● How to complete this task
Take the entries that follow and write each one out exactly.
━━━━━━━━━━━━━━━━━━━━━━━━━━━━━━
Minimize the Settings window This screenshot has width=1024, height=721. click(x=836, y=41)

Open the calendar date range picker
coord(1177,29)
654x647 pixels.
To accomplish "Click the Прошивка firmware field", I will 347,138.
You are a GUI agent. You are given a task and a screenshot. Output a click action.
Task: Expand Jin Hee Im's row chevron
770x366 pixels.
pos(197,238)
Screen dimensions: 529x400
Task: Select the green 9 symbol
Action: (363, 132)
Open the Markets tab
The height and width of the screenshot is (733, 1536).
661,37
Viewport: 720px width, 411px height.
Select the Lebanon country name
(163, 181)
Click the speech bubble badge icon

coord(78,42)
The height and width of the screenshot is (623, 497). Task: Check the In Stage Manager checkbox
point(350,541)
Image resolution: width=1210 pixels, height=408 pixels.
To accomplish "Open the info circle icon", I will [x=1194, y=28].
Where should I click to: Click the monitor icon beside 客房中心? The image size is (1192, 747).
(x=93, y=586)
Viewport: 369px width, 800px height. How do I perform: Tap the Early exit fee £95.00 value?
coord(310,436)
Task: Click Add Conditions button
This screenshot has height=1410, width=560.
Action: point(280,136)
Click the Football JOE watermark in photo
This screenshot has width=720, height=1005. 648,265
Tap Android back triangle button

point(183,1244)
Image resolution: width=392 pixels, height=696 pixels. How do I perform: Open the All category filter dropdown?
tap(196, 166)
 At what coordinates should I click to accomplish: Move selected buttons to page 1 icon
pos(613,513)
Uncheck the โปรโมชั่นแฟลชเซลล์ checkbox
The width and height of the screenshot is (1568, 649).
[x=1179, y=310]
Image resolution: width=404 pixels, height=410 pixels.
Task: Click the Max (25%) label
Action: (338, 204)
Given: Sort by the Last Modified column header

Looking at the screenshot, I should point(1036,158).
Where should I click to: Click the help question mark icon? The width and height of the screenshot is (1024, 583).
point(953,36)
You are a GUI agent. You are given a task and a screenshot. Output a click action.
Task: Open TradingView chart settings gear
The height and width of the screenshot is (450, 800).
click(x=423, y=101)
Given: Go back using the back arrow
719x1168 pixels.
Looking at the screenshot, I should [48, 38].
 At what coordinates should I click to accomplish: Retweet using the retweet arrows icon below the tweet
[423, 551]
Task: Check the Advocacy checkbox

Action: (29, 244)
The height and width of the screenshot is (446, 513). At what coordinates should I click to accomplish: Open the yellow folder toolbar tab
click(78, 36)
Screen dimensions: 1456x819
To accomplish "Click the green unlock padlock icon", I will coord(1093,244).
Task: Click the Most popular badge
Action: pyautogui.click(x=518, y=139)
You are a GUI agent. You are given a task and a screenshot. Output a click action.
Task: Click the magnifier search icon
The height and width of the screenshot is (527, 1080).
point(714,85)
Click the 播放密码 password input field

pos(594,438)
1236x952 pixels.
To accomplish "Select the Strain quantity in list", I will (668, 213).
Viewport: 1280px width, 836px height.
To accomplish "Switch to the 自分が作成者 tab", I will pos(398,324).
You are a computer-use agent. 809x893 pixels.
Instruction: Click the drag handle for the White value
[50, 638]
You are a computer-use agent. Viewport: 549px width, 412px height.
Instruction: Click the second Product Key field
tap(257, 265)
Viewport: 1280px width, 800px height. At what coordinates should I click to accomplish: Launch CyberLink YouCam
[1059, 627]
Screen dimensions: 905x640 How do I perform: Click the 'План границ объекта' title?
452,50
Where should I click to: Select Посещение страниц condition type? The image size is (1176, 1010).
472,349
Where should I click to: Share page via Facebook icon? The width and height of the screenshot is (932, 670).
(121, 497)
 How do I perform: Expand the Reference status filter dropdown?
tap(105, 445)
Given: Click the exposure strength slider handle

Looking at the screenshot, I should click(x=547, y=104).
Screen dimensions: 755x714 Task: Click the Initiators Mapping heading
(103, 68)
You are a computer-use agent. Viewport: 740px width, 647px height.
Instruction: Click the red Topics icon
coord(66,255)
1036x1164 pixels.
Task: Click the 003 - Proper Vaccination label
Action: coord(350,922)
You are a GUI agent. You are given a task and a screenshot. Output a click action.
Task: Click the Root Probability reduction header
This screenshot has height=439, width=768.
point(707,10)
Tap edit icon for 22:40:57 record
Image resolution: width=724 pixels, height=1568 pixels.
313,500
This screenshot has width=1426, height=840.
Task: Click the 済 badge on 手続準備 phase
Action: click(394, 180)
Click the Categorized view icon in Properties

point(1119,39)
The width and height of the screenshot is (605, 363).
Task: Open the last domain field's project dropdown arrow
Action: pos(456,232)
━━━━━━━━━━━━━━━━━━━━━━━━━━━━━━
● Response for this exercise
Minimize the Settings window This screenshot has width=1024, height=721. click(x=836, y=41)

Open the calendar date range picker
coord(1177,29)
654x647 pixels.
To accomplish "Click the Прошивка firmware field", I will 347,138.
You are a GUI agent. You are given a task and a screenshot. Output a click action.
Task: Expand Jin Hee Im's row chevron
770x366 pixels.
pos(197,238)
Screen dimensions: 529x400
Task: Select the green 9 symbol
Action: (363, 132)
Open the Markets tab
The height and width of the screenshot is (733, 1536).
661,37
Viewport: 720px width, 411px height.
Select the Lebanon country name
(163, 181)
Click the speech bubble badge icon

coord(78,42)
The height and width of the screenshot is (623, 497). Task: Check the In Stage Manager checkbox
point(350,541)
Image resolution: width=1210 pixels, height=408 pixels.
To accomplish "Open the info circle icon", I will [x=1194, y=28].
Where should I click to: Click the monitor icon beside 客房中心? The image size is (1192, 747).
(x=93, y=586)
Viewport: 369px width, 800px height. How do I perform: Tap the Early exit fee £95.00 value?
coord(310,436)
Task: Click Add Conditions button
This screenshot has height=1410, width=560.
Action: point(280,136)
Click the Football JOE watermark in photo
This screenshot has width=720, height=1005. 648,265
Tap Android back triangle button

point(183,1244)
Image resolution: width=392 pixels, height=696 pixels. How do I perform: Open the All category filter dropdown?
tap(196, 166)
 At what coordinates should I click to accomplish: Move selected buttons to page 1 icon
pos(613,513)
Uncheck the โปรโมชั่นแฟลชเซลล์ checkbox
The width and height of the screenshot is (1568, 649).
[x=1179, y=310]
Image resolution: width=404 pixels, height=410 pixels.
Task: Click the Max (25%) label
Action: (338, 204)
Given: Sort by the Last Modified column header

Looking at the screenshot, I should point(1036,158).
Where should I click to: Click the help question mark icon? The width and height of the screenshot is (1024, 583).
point(953,36)
You are a GUI agent. You are given a task and a screenshot. Output a click action.
Task: Open TradingView chart settings gear
The height and width of the screenshot is (450, 800).
click(x=423, y=101)
Given: Go back using the back arrow
719x1168 pixels.
Looking at the screenshot, I should [48, 38].
 At what coordinates should I click to accomplish: Retweet using the retweet arrows icon below the tweet
[423, 551]
Task: Check the Advocacy checkbox

Action: (29, 244)
The height and width of the screenshot is (446, 513). At what coordinates should I click to accomplish: Open the yellow folder toolbar tab
click(78, 36)
Screen dimensions: 1456x819
To accomplish "Click the green unlock padlock icon", I will coord(1093,244).
Task: Click the Most popular badge
Action: pyautogui.click(x=518, y=139)
You are a GUI agent. You are given a task and a screenshot. Output a click action.
Task: Click the magnifier search icon
The height and width of the screenshot is (527, 1080).
point(714,85)
Click the 播放密码 password input field

pos(594,438)
1236x952 pixels.
To accomplish "Select the Strain quantity in list", I will (668, 213).
Viewport: 1280px width, 836px height.
To accomplish "Switch to the 自分が作成者 tab", I will pos(398,324).
You are a computer-use agent. 809x893 pixels.
Instruction: Click the drag handle for the White value
[50, 638]
You are a computer-use agent. Viewport: 549px width, 412px height.
Instruction: Click the second Product Key field
tap(257, 265)
Viewport: 1280px width, 800px height. At what coordinates should I click to accomplish: Launch CyberLink YouCam
[1059, 627]
Screen dimensions: 905x640 How do I perform: Click the 'План границ объекта' title?
452,50
Where should I click to: Select Посещение страниц condition type? The image size is (1176, 1010).
472,349
Where should I click to: Share page via Facebook icon? The width and height of the screenshot is (932, 670).
(121, 497)
 How do I perform: Expand the Reference status filter dropdown?
tap(105, 445)
Given: Click the exposure strength slider handle

Looking at the screenshot, I should click(x=547, y=104).
Screen dimensions: 755x714 Task: Click the Initiators Mapping heading
(103, 68)
You are a computer-use agent. Viewport: 740px width, 647px height.
Instruction: Click the red Topics icon
coord(66,255)
1036x1164 pixels.
Task: Click the 003 - Proper Vaccination label
Action: coord(350,922)
You are a GUI agent. You are given a task and a screenshot. Output a click action.
Task: Click the Root Probability reduction header
This screenshot has height=439, width=768.
point(707,10)
Tap edit icon for 22:40:57 record
Image resolution: width=724 pixels, height=1568 pixels.
313,500
This screenshot has width=1426, height=840.
Task: Click the 済 badge on 手続準備 phase
Action: click(394, 180)
Click the Categorized view icon in Properties

point(1119,39)
The width and height of the screenshot is (605, 363).
Task: Open the last domain field's project dropdown arrow
Action: pos(456,232)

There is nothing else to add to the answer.